→ What is needed:
Print the full set of records below, character for character and picture-free.

→ Data records:
=== Section Start ===

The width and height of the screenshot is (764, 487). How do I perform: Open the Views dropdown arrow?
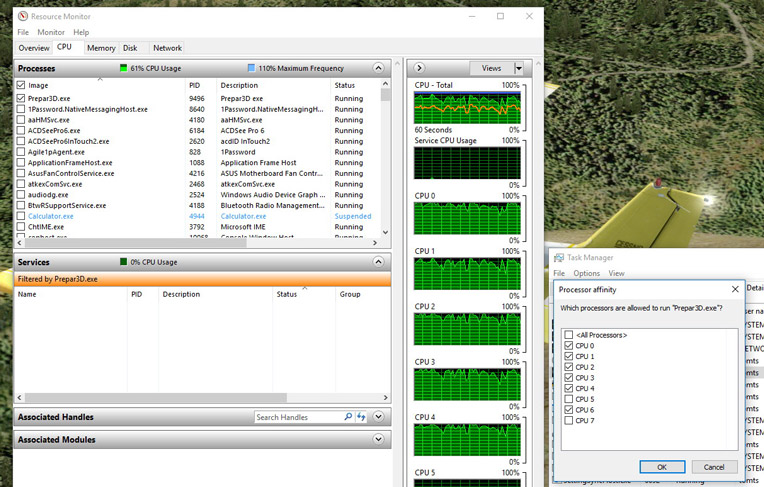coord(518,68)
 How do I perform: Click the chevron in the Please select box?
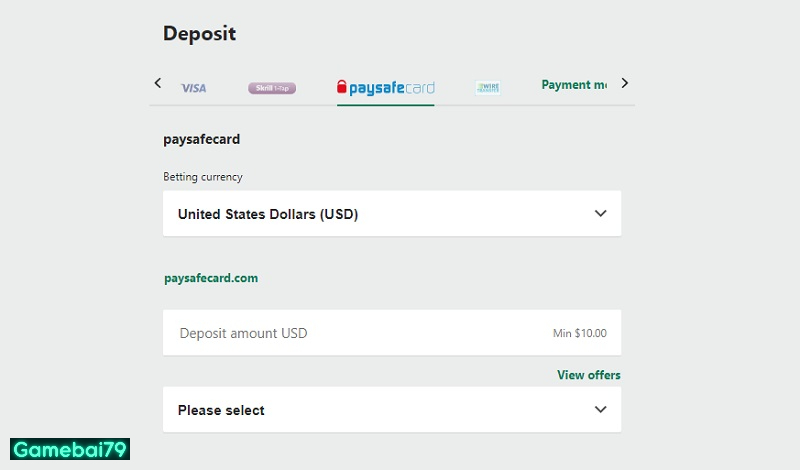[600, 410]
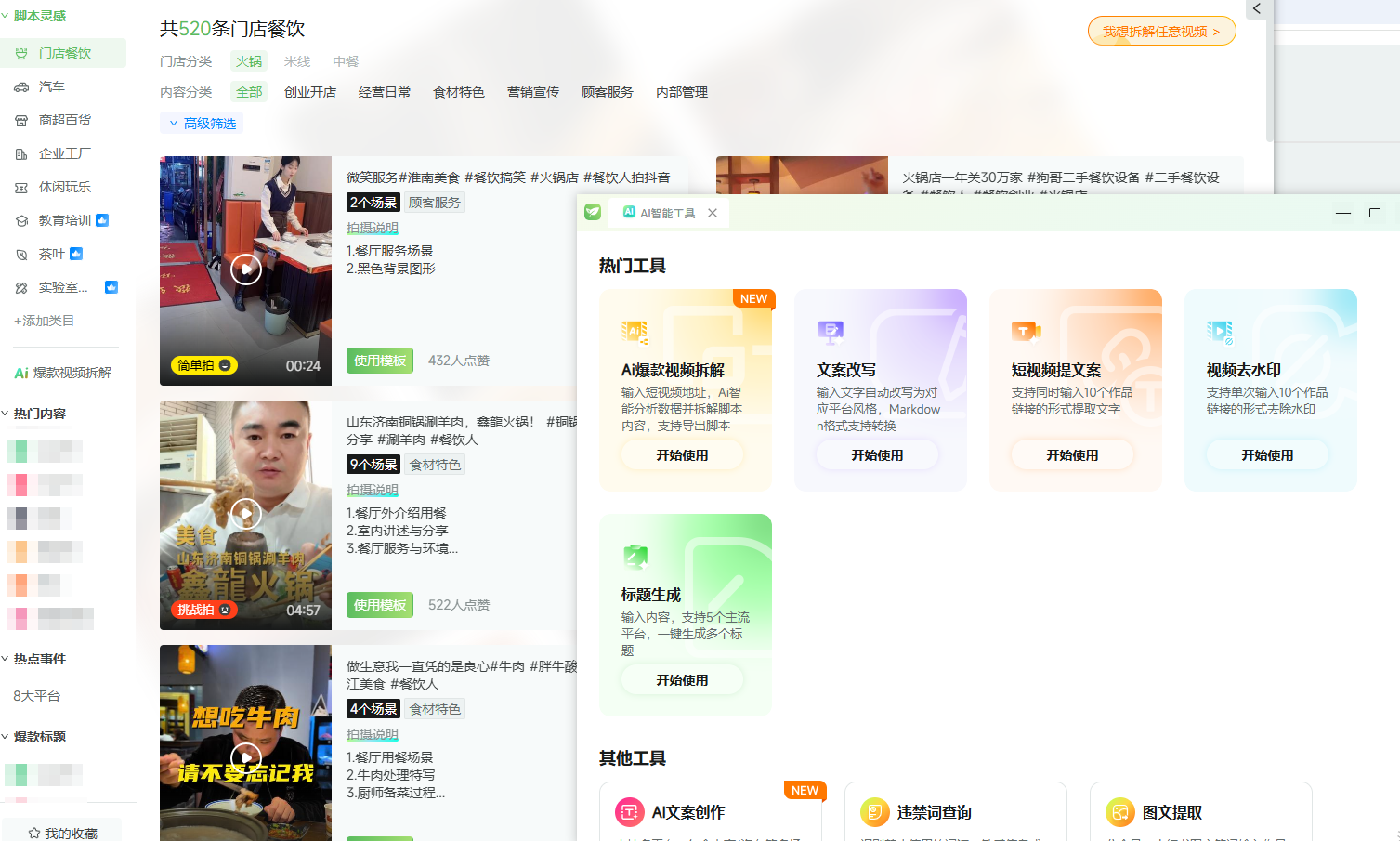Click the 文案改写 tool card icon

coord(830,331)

=== Section End ===

→ Exercise solution:
The width and height of the screenshot is (764, 487). How do I perform: Open the Views dropdown arrow?
coord(518,68)
 How do I perform: Click the chevron in the Please select box?
[600, 410]
Click the 文案改写 tool card icon

coord(830,331)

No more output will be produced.